| name | LLMs.txt Format |
| description | Use this skill when the AI SEO agent needs to generate an llms.txt entry for a spec page, or when the deploy agent needs to update the site-wide llms.txt file. Documents the llms.txt standard, the entry format for robertrevans.com spec pages, and how individual page entries compose into the site-level index. |
| version | 0.1.0 |
LLMs.txt Format for Spec Pages
What llms.txt is
llms.txt is a site-level file that tells AI systems what content is on the site, where it lives, and what each page covers — in a format optimized for AI consumption rather than human reading or search crawler ranking.
The analogy is robots.txt: a simple, machine-readable file at the root of a site that gives AI systems structured direction rather than making them crawl and infer everything. Unlike robots.txt (which restricts access), llms.txt invites AI systems in and tells them exactly what they'll find.
The standard is emerging (site: llmstxt.org). This skill defines how robertrevans.com implements it for spec pages.
Site-level file
The site-wide llms.txt lives at:
https://robertrevans.com/llms.txt
Local path:
[robertrevans.com project]/llms.txt
Every time a new spec page is deployed, the deploy agent appends a new entry to this file. The file grows monotonically — entries are never removed, only added.
Entry format
The llms.txt standard uses Markdown, not a custom key-value format. Each spec page produces one bullet-point entry. The format:
- [Concept Name](https://robertrevans.com/[category]/[page-name]/): [2-3 sentence factual description. What it is, how it works, who built it, what problem it solves.]
Rules:
- Description must be factual and specific. No marketing language.
- 2-3 sentences max. Lead with what it is, follow with how it works.
- Weave in the key questions the page answers — AI systems use this to decide whether the page is relevant to a query.
- All content required. No "TBD."
Example entry
- [Spec Page Agentic Team](https://robertrevans.com/specs/spec-page-agentic-team/): A Claude Code plugin that takes any idea, brief, or URL and produces a complete, deployed HTML spec page using a seven-agent pipeline — discovery, blueprint, build, code-review, SEO, AI SEO, and deploy. Built by Robert Evans. Covers: what the pipeline does, how each agent works, how to use the plugin, and how AI SEO differs from traditional SEO.
Site-level file structure
The full llms.txt file uses standard Markdown with H2 sections per category. When creating the file for the first time:
# Robert Evans — Specs, Tools, and Concepts
> CTO and systems builder publishing spec pages, tools, and architectural concepts at robertrevans.com. Each page is built on The Point CSS framework and optimized for both traditional SEO and AI discoverability.
## Specs
## Tools
## Concepts
H2 sections are created once and never removed. Entries accumulate under the right section monotonically — never edited, never deleted.
Where the AI SEO agent produces the entry
The AI SEO agent writes the entry artifact to:
docs/briefs/NNN-[concept-name]/NNN.07-llmstxt-[concept-name].txt
This file contains ONLY the entry block for this page (no header, no other entries).

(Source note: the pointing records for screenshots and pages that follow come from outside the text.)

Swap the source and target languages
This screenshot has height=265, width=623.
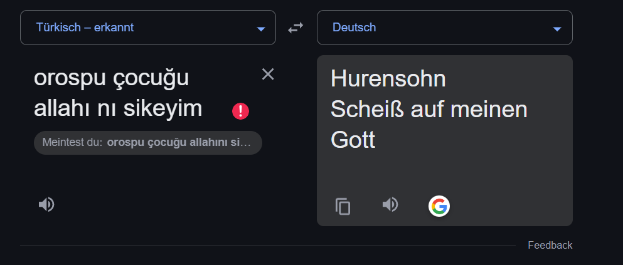296,28
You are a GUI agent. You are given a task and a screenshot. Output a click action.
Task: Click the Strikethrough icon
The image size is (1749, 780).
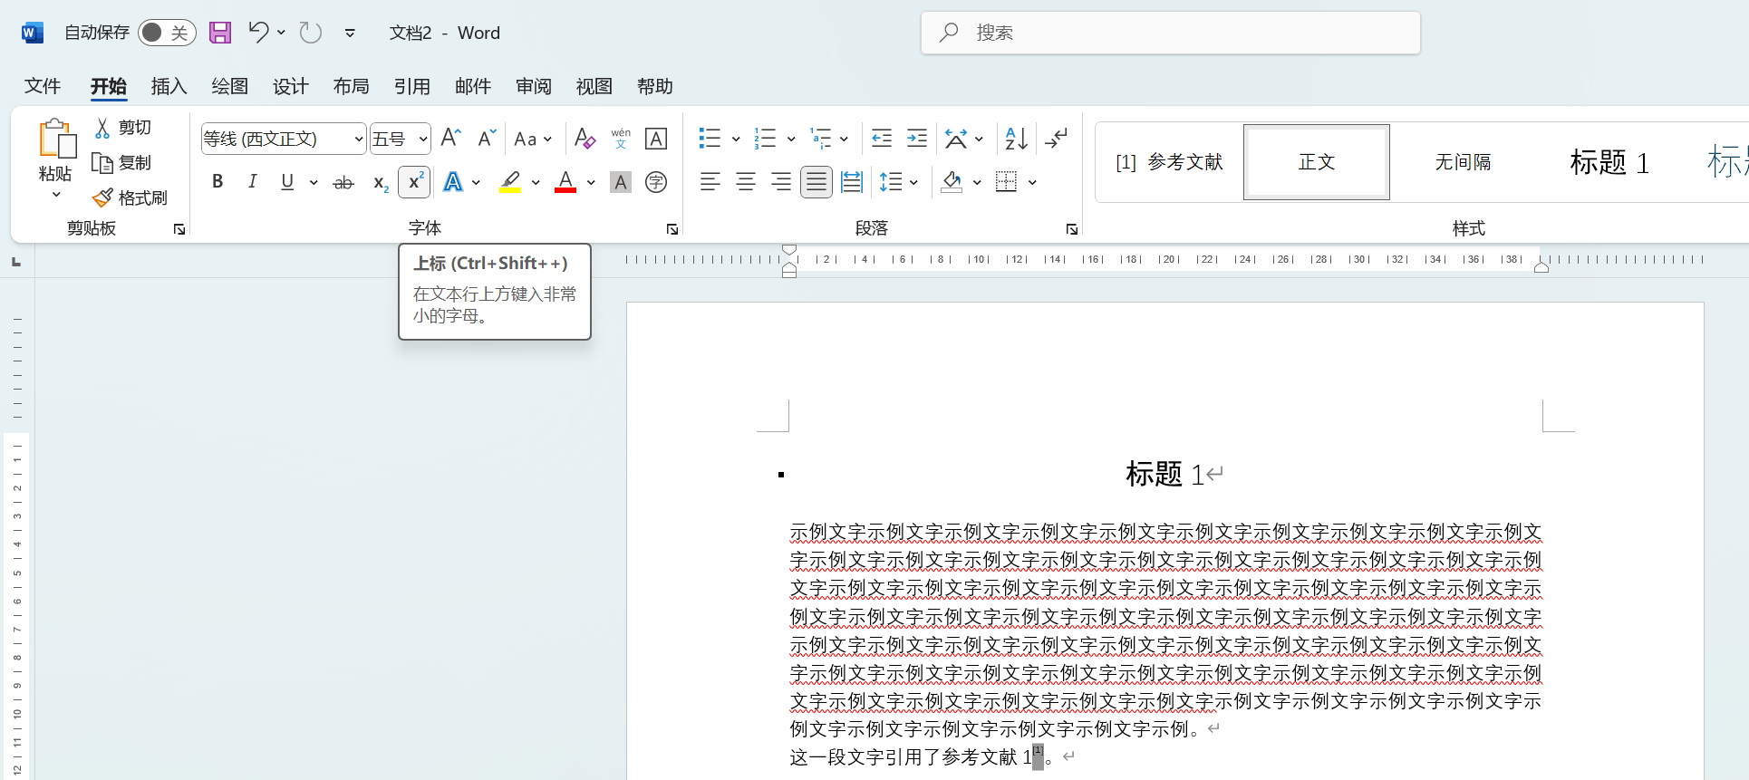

The deploy agent reads this file and appends it to the site-wide llms.txt.
What the deploy agent does with it
On deploy, after copying the HTML file, the deploy agent:
- Reads
NNN.07-llmstxt-[concept-name].txt (the bullet-point entry)

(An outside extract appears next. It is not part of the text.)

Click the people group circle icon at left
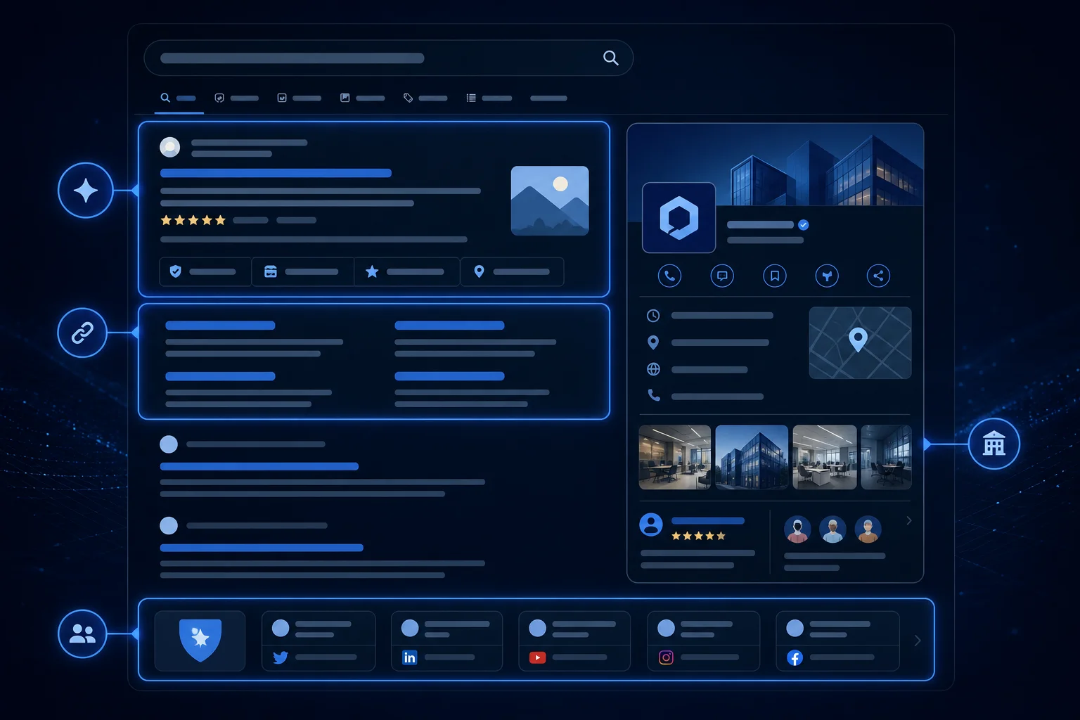(x=82, y=634)
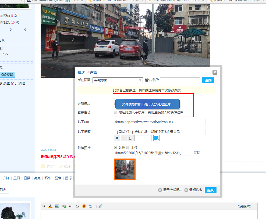Click the insert link icon in reply editor

63,206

- Determines the category from the brief:
specs, tools, or concepts
- Finds the matching H2 section in
robertrevans.com/llms.txt (## Specs, ## Tools, or ## Concepts)
- Appends the bullet-point entry as a new line under that section
- If the section doesn't exist, creates it before appending
Never edits or removes existing entries. The file grows monotonically.
Note on adoption: As of mid-2026, no major LLM provider has confirmed crawling llms.txt files. The ROI is speculative. We generate it because the cost is low and it future-proofs the site — but this is not a primary optimization signal. Treat it as infrastructure, not strategy.
Relationship to AP annotations
The topics: field in the llms.txt entry should match the topic attribute values used in the AP reading layer annotations on the same page. They are two representations of the same information:
- AP annotations give AI agents precise XPath addresses within the page
- llms.txt gives AI systems a pre-extracted summary without needing to fetch the page at all
Together they mean: an AI system can answer questions about this page without fetching it (via llms.txt), and if it does fetch the page, it can navigate directly to any specific answer (via AP annotations).